Aim of the task
Report every line below that carries the word "magnifier".

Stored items
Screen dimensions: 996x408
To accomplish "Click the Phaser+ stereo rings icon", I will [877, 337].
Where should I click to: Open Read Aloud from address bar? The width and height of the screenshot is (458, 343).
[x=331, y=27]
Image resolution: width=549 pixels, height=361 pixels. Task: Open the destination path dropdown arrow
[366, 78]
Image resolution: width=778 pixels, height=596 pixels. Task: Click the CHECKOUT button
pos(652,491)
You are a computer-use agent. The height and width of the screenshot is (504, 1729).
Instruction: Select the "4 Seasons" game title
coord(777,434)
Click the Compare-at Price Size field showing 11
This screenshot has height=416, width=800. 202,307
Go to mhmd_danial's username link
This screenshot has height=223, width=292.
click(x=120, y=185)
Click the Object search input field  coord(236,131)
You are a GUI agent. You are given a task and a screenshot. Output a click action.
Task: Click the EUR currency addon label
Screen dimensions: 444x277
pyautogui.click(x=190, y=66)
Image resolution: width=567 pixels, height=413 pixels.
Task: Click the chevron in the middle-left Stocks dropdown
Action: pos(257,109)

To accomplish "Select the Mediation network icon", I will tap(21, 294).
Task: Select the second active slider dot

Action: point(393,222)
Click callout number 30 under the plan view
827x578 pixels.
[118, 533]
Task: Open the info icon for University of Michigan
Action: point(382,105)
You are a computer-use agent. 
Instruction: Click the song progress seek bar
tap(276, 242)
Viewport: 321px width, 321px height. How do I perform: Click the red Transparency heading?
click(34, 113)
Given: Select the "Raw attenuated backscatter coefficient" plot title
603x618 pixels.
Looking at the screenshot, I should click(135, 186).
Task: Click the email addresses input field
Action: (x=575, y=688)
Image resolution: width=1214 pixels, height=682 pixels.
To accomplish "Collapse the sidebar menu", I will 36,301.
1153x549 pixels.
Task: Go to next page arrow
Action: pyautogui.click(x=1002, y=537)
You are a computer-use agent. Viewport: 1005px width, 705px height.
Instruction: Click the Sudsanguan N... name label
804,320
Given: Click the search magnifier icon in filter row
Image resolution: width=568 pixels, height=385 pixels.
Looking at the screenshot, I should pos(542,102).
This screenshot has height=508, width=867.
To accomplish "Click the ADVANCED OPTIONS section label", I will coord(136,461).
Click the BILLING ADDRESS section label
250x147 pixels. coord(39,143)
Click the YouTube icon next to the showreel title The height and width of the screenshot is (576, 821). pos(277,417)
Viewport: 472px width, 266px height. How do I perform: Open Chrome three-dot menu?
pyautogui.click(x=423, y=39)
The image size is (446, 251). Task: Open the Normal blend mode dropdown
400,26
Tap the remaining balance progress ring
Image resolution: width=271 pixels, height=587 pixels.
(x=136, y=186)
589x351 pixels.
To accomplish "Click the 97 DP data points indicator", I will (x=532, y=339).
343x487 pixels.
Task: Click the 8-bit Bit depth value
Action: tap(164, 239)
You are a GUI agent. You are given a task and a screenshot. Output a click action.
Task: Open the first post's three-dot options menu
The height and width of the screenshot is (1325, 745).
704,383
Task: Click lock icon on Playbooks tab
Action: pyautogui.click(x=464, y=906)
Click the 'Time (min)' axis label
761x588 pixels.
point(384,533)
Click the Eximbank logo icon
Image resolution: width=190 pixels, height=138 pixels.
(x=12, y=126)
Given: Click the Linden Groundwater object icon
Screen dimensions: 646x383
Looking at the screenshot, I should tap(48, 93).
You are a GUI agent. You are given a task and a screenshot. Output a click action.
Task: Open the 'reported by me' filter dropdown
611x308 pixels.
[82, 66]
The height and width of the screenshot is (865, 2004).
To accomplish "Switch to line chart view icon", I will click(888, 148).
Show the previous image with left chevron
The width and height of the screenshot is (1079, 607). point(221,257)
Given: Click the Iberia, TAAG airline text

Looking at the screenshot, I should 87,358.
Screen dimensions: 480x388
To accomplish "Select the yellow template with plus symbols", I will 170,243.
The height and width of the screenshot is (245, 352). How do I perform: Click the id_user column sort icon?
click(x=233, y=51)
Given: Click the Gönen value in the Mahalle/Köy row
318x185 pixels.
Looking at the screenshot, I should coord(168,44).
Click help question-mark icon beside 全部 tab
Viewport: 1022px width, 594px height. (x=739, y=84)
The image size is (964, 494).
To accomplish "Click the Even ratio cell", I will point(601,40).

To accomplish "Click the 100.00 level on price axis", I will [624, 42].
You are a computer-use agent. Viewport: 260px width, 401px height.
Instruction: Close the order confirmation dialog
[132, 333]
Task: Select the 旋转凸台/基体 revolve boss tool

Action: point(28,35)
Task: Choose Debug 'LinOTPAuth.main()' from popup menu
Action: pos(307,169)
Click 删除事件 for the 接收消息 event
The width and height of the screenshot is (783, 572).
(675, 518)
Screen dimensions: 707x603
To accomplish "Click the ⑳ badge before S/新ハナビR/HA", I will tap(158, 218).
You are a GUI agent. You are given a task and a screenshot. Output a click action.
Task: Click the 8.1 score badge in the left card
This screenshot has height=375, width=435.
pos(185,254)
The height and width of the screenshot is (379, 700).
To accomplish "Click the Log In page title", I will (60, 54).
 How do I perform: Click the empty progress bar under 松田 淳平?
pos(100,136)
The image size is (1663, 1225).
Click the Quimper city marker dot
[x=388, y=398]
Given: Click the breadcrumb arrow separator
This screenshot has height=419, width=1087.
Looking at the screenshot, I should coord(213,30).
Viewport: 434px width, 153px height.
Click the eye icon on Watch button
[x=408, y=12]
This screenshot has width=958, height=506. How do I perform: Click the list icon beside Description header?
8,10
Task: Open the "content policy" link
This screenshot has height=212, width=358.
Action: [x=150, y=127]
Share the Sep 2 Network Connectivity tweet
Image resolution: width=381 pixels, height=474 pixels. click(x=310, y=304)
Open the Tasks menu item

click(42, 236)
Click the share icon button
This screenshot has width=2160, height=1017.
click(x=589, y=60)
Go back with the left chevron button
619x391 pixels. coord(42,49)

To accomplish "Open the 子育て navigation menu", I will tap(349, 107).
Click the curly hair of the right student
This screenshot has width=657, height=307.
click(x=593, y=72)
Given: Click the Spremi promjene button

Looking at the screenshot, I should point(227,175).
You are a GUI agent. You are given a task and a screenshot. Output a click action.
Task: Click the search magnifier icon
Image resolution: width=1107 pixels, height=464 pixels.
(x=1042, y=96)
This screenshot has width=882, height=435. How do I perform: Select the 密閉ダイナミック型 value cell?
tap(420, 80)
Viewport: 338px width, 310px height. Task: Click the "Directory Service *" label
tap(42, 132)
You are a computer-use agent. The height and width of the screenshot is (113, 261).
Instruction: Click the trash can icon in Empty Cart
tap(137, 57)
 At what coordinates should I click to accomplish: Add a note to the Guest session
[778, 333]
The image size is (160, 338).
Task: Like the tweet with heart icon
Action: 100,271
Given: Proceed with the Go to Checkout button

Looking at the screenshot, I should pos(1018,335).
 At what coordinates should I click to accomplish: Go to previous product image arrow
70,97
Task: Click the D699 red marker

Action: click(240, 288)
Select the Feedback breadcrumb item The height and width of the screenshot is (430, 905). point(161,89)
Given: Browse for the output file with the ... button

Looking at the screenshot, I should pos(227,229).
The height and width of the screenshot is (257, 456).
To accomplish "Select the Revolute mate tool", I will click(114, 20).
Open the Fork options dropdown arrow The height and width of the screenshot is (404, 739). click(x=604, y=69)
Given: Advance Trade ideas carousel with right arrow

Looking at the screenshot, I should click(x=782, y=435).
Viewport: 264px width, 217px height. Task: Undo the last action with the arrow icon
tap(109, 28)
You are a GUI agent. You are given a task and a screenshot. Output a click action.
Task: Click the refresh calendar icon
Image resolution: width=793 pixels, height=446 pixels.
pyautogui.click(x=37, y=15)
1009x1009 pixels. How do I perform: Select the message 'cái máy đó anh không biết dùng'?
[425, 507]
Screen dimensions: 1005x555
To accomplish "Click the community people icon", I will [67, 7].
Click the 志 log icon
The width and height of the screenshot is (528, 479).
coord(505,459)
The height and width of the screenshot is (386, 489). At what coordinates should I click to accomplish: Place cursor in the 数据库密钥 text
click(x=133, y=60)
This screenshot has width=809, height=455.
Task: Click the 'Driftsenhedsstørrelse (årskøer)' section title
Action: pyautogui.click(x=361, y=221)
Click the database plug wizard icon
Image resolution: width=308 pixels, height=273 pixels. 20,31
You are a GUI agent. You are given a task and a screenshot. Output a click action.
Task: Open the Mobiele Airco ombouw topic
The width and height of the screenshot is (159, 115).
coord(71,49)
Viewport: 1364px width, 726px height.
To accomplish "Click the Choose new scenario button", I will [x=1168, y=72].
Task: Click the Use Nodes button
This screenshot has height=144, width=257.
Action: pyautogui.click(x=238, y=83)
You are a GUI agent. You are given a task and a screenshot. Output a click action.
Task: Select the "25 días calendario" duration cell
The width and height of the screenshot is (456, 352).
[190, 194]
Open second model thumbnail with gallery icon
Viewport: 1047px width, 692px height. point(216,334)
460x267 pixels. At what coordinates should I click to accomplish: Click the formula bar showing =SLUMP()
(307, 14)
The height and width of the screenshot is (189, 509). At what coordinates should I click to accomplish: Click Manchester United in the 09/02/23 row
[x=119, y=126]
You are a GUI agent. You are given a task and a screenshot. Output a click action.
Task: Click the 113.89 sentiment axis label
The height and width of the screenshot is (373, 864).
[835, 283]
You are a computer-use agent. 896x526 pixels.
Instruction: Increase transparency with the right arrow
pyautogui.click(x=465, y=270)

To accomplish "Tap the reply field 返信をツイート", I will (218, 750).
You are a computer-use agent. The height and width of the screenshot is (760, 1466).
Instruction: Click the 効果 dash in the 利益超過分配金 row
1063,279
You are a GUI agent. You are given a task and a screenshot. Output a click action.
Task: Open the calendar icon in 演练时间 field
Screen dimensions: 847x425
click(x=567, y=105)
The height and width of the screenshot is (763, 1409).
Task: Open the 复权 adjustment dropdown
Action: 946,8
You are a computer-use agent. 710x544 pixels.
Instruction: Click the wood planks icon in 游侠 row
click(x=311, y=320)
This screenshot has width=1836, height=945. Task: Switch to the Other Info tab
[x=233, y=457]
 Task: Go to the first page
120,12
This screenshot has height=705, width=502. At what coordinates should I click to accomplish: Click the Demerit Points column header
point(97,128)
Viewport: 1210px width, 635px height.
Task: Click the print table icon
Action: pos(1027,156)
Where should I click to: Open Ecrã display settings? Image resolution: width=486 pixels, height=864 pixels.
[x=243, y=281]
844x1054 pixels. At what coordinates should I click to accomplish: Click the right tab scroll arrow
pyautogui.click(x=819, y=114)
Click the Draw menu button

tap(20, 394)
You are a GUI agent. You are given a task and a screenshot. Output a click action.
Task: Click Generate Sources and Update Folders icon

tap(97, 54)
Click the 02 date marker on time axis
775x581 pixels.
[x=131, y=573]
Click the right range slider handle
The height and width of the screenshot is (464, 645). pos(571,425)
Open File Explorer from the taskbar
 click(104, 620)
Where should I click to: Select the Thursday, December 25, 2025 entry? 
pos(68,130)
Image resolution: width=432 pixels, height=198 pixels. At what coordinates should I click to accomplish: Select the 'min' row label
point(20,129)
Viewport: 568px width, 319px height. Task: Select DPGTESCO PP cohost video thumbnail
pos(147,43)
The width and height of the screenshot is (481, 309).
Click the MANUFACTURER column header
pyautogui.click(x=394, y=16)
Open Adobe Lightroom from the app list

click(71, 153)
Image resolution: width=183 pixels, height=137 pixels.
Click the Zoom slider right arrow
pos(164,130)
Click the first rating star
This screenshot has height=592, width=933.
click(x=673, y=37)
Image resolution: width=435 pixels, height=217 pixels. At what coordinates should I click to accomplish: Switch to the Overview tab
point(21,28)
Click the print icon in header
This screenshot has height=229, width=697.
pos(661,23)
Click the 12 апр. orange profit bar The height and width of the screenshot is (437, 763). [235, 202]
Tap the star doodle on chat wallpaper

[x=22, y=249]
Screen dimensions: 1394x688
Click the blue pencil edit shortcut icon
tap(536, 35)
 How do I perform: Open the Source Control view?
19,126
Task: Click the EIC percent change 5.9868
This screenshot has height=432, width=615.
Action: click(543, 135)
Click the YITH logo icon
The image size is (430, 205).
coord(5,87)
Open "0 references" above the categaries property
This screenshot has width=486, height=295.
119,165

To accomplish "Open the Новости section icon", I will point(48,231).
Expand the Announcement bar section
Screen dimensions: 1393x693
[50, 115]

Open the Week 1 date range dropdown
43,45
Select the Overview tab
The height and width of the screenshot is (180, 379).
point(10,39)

Output
Given: Click the search magnifier icon in filter row
Task: Click the search magnifier icon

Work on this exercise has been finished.